Deze week had Nestlé een primeur. Het fast moving consumer goods-concern liet bij de presentatie van de jaarcijfers zien hoe gezond de producten die het wereldwijd verkoopt zijn. Niet helemaal vrijwillig; er ging flinke druk door actiegroepen aan vooraf. De transparantie wordt positief ontvangen, maar wat betekent die nou eigenlijk?
Het Britse retailvakblad The Grocer reageert scherp: "omdat overheden niets doen, kon een onwaarschijnlijke speler claimen als eerste bedrijf transparant te zijn over hoe gezond zijn producten zijn."

Dat verdient een beetje uitleg. Nestlé is natuurlijk bekend van z'n chocoladerepen, ontbijtgranen (onlangs kwam er nog een KitKat ontbijtgranenproduct op de markt) en ijsjes. Niet direct gezonde producten. Maar omdat de Britse overheid maar blijft talmen met een gezond voedingsbeleid en omdat actiegroepen als ShareAction druk blijven uitoefenen, verdient de stap van Nestlé volgens The Grocer applaus.

Een pluim dus voor Nestlé, voor het inzicht in de gezondheidsimplicaties en voedingswaarden van zijn portefeuille.

Maar wat kún je daar mee, als consument? Zolang er geen algemeen geldende rapportagenorm is, dreigt ieder bedrijf dat met de billen bloot gaat de consument verder in verwarring te brengen. Zo gebruikt Nestlé de oorspronkelijk Australische Health Star Rating. Dat systeem telt 57% van zijn producten wereldwijd als niet-'HFSS' is (high fat sugar salt). Maar in die 57% van de producten telt diervoeding niet en gespecialiseerde kindervoeding en medische voeding wel mee. Haal je de gespecialiseerde kinder- en medische voeding eruit, dan daalt het percentage gezonde producten naar 37%.

Houd je de Nestlé-portefeuille naast de meetlat van het Britse model voor voedingsprofielen, in plaats van naast de HSR, dan is 42% van Nestlé' producten niet-HFSS en 27% HFSS. Maar die 42% is inclusief gespecialiseerde voeding en andere producten zoals koffiezetapparaten. Kijk je alleen naar dagelijkse voeding, dan valt bijna 40% in de HFSS-categorie.

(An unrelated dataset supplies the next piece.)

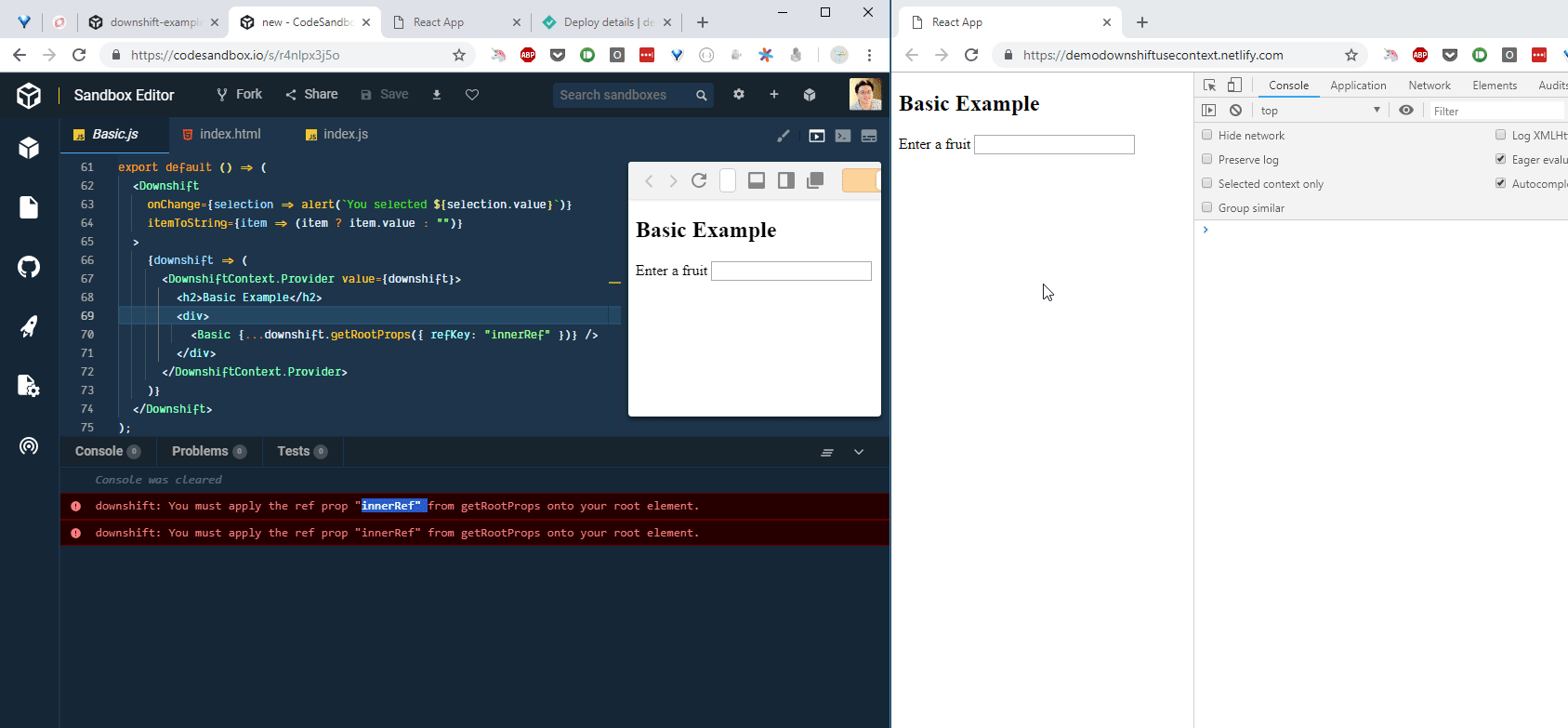Image resolution: width=1568 pixels, height=728 pixels.
Task: Open the Network tab in DevTools
Action: 1429,86
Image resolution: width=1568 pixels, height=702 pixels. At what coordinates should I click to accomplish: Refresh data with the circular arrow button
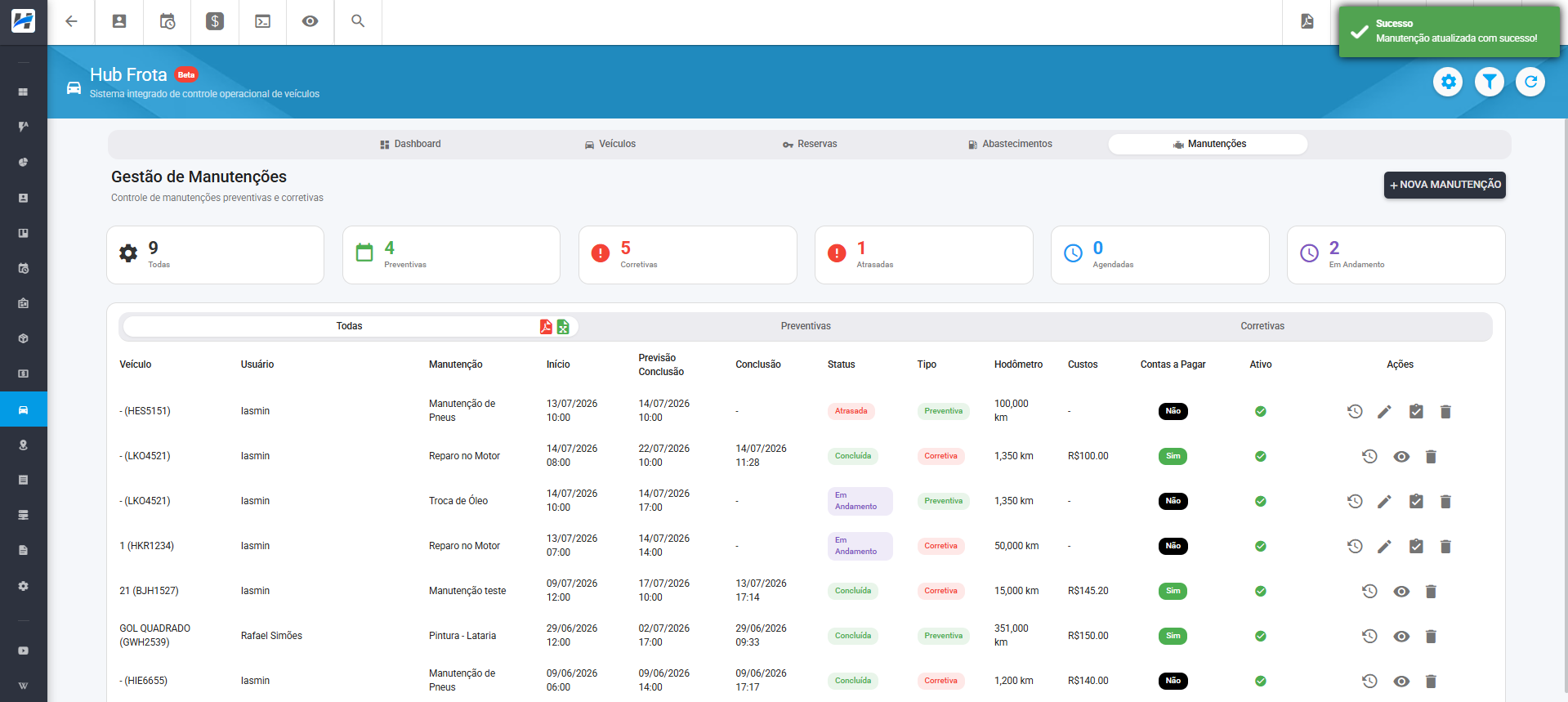pyautogui.click(x=1530, y=82)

Let op, om het nog even extra verwarrend te maken voor die arme Britse consument, de HFSS-definitie verschilt drastisch van het stoplichtsysteem op de voorkant van de verpakking.

En dan is "Nestlé's systeem een fluitje van een cent vergeleken met dat van concurrent Unilever," aldus The Grocer.

Unilever maakte in oktober zijn eigen "baanbrekende" transparantiecijfers bekend. Daarbij schreef het voedingsconcern: "In deze compenserende aanpak wordt de algemene gezondheid van een product bepaald door een algoritme dat de consumptie van meer gezonde voedingsstoffen stimuleert, omdat deze helpen om de aanwezigheid van 'te beperken voedingsstoffen' in de eindscore van het product te 'compenseren."

Met andere woorden, de meetlat waarmee Unilever zijn portefeuille op gezondheid doorlichtte, was een eigengemaakte cocktail van verschillende scoresystemen: een "binaire 'HFSS'- of 'niet-HFSS'-classificatie", de in 7 Europese landen al ingevoerde Nutri-Score - het in de EU gehanteerde A-E-systeem - de eerder genoemde HSR en het in Singapore gebruikte Healthy Choice Symbol.

Probeer daar nog maar eens chocola van te maken. The Grocer eindigt met een heldere boodschap: als we willen dat transparante verslaglegging een (gezondheids)revolutie teweeg brengt, hebben we een 'universele taxonomie' nodig. Gemeenschappelijke maatstaven die doordringen tot de consument en waar je geen wiskunde voor gestudeerd hoeft te hebben om ze te begrijpen.